A Statement from Great Minds Leadership Team:

"In this moment and always, Great Minds® remains focused on one of the most powerful ways to dismantle racism: challenging educational inequities with knowledge-rich solutions for every student, every day. We are educators on a mission to flood classrooms with powerful antidotes to racism: knowledge and intellectual curiosity. That includes examining not only fractions, functions, and phenomena, but also the struggle for equity.

"Great Minds confronts injustice by standing with fellow educators who insist that every child in America be taught to the highest standards. We know that all children deserve to go into the world fortified with the knowledge, skills, and confidence to chart their own course to change the world. And our curricula are specifically designed to achieve that end.

"Yet we realize that a knowledge curriculum is just the beginning. Great Minds does not tolerate racism in any form. We commit to our Black coworkers and partners to continue a thoughtful, challenging dialogue about race. We commit to engaging as a team to continuously increase the equity and inclusiveness of our work together. We commit to fighting, every day, for what we know is true: Every child is capable of greatness."

The parents' complaint alleges the language arts curriculum is "replete with age-inappropriate materials which promote a skewed and racist view of history and portrays one race as inherently superior to another, or inherently privileged and oppressive." Named as defendants in the lawsuit are the Williamson County Board of Education, its superintendent and assistant superintendent, and the Tennessee state education commissioner.

When parents associated with Parents' Choice Tennessee began seeing things in the school they considered race-focused and divisive, they reached out to Jennifer McWilliams – a leading expert on how Social and Emotional Learning (SEL) is infiltrating schools. The Wit & Wisdom program had her full attention because she recognized it is an SEL program.

"Wit & Wisdom is a social emotional program that uses a framework from CASEL – the Collaborative for Academic, Social, and Emotional Learning," she explains to AFN.

"The framework from CASEL attempts to transform the minds of children, getting them to think of their role as privileged or oppressed," she continues. "The goal is to get them to start making decisions based on that role, and activate them to become advocates for this ideology in American society."

McWilliams, Jennifer McWilliams

According to McWilliams' affidavit in the lawsuit, Wit & Wisdom teaches CRT to students "through purposeful, psychological manipulation with a focus on empathy towards systemic racism/oppression and personal stories of racism/oppression."

The parental rights advocate argues that school districts across the U.S. are being transformed by CRT and SEL.

"This program violates the Tennessee law [against CRT] because it's essentially teaching children to believe and adopt the viewpoint of a critical race theorist," she continues. "And while teachers may not be teaching children CRT by name, it often represents the same program."

She adds: "The silver lining of the CRT ban [in Tennessee] is that CRT and SEL are one in the same."

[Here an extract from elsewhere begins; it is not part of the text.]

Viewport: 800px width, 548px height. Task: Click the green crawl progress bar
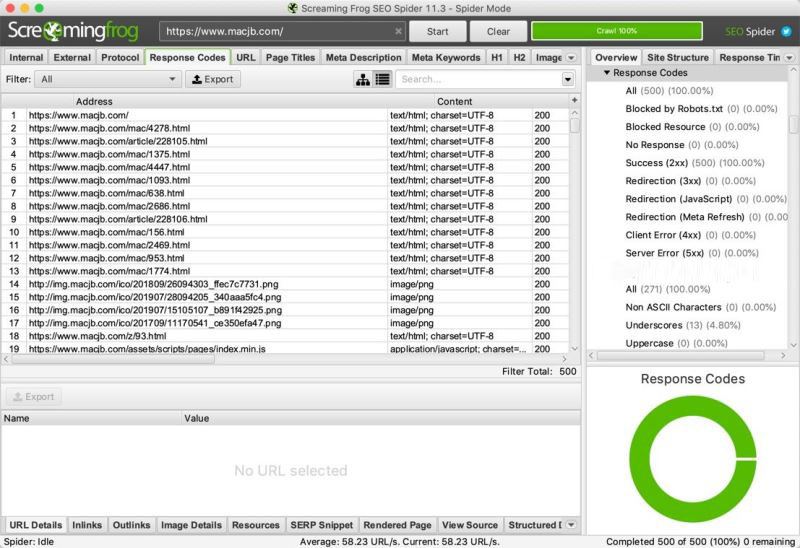(616, 31)
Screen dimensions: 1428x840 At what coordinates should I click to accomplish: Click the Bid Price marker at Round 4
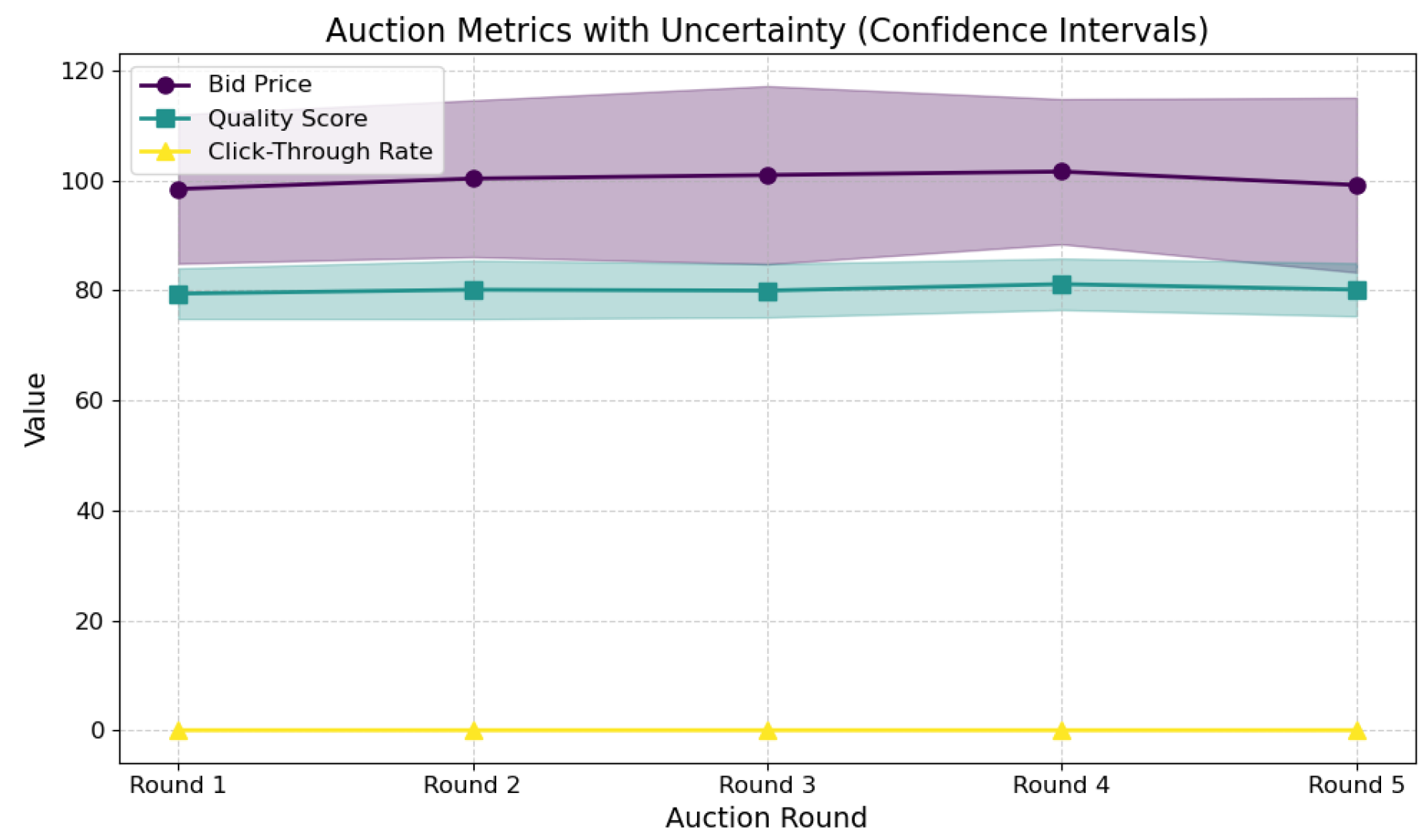[1062, 172]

McWilliams hopes the class-action lawsuit will have a "domino effect" and "lead the way for other states that have banned CRT to duplicate it because it doesn't matter what SEL program a school uses." There are hundreds of such programs, she warns: "[And] 99% of them use the same framework from CASEL."

Such programs are dangerous, she says, because they're dividing people into groups.

"They pit people against each other based on status in society or identity," she explains. "[But] like CRT, the whole idea behind them is to dismantle all of the inequitable systems."

To parents who think it won't affect their children, McWilliams ends with a warning: "SEL is in over 90% of public schools in America."


Editor's note: A little more than two years ago, Jennifer McWilliams was fired from her teaching position in Indiana after publicly questioning the motives of her school's SEL program.